I.e., does the integral look like this?

[tex]-\int_1^{10} \frac{dx}{x}[/tex]

- #4

Jules18

- 102

- 0

The natural logarithm function, denoted as ln(x) or log_{e}(x), is the logarithm with base e, where e is the mathematical constant approximately equal to 2.71828. It is the inverse function of the exponential function, meaning that if y = e^{x}, then x = ln(y).

The natural logarithm function and the negative integral are closely related because the natural logarithm of a number can be expressed as the negative integral of its reciprocal. In other words, ln(x) = −∫1/x dx. This relationship is known as the fundamental theorem of calculus.

The natural logarithm function has many important applications in mathematics and science. It is used to solve exponential equations, and it plays a crucial role in calculus, particularly in the study of continuous growth and decay. It is also used in statistics, physics, and engineering to model natural processes and phenomena.

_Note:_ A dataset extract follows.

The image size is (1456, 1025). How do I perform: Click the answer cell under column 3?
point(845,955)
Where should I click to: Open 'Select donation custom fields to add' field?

The natural logarithm function is unique because it uses the constant e as its base, whereas other logarithmic functions use different bases. The natural logarithm function also has specific properties and applications that distinguish it from other logarithmic functions.

Yes, the natural logarithm function can be evaluated for negative or complex numbers. However, the result will be a complex number, and it is usually expressed in terms of its real and imaginary parts. Additionally, the natural logarithm function is not defined for x ≤ 0, as the logarithm of a non-positive number is undefined in the real number system.